SHORT TASK »
Repeat word for word the passage of the learning curve notebook starting with "This notebook provides" and going on through "the traces/ subfolder.".

EXTRACT »
# Learning Curve Analysis 

cf. Hanne, A.A., Tünnermann, J. & Schubö, A. Target templates and the time course of distractor location learning. Sci Rep 13, 1672 (2023). https://doi.org/10.1038/s41598-022-25816-9

This notebook provides the code for fitting a learning curve of the form

$ RT(x) = a+(s-a) \cdot (x)^{-c}$

where RT is the predicted response time at block $x$, $a$ is the asymptotic RT-level at which the slope of the curve approaches zero, $s$ is the starting RT level (RT level observers have before they start learning) and $c$ is a decrease rate parameter that models how quickly the asymptote is approached.

Due to the stochastic nature of MCMC sampling, the results depicted in this notebook might differ slightly numerically from the values reported in the paper.

This notebook can sample the traces (this takes long) or load them from disk. You can download our traces from **TODO** and copy them in the traces/ subfolder.

STORED DATA »
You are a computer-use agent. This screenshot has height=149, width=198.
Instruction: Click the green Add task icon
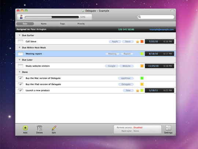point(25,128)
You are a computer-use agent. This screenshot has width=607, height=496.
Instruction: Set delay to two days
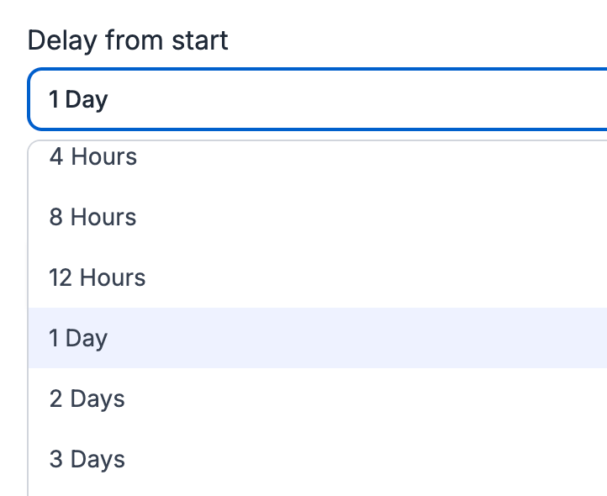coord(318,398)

==

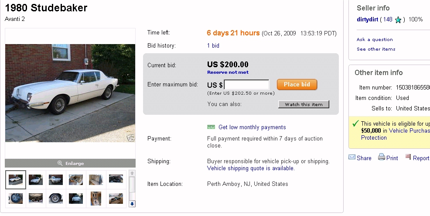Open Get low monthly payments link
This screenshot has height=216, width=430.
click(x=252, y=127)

--

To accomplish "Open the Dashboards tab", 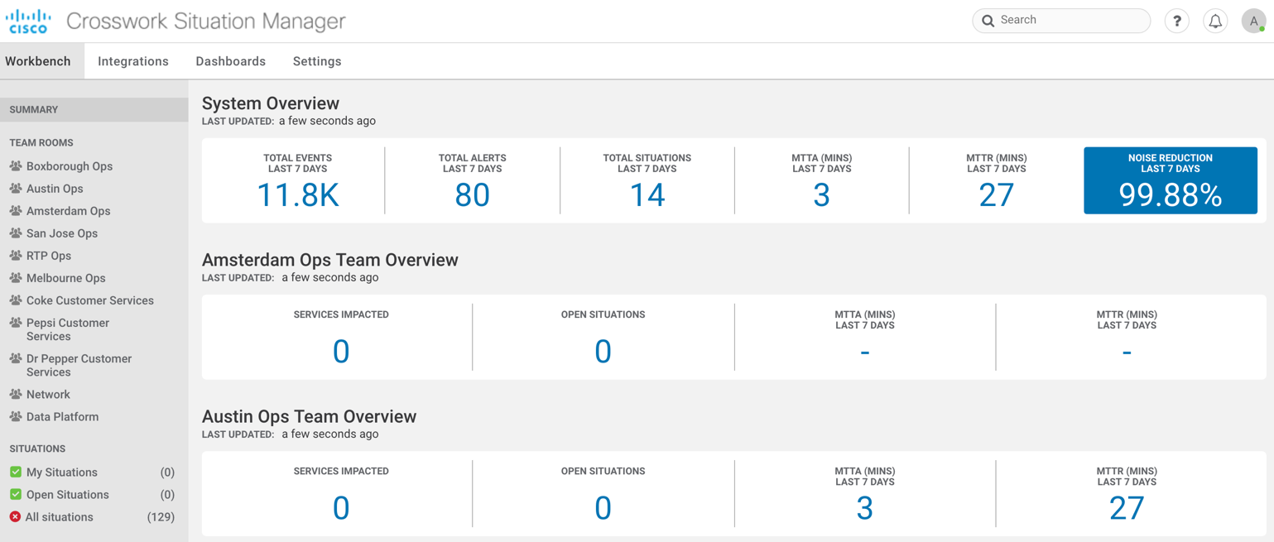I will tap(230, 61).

TASK RESPONSE »
This notebook provides the code for fitting a learning curve of the form

$ RT(x) = a+(s-a) \cdot (x)^{-c}$

where RT is the predicted response time at block $x$, $a$ is the asymptotic RT-level at which the slope of the curve approaches zero, $s$ is the starting RT level (RT level observers have before they start learning) and $c$ is a decrease rate parameter that models how quickly the asymptote is approached.

Due to the stochastic nature of MCMC sampling, the results depicted in this notebook might differ slightly numerically from the values reported in the paper.

This notebook can sample the traces (this takes long) or load them from disk. You can download our traces from **TODO** and copy them in the traces/ subfolder.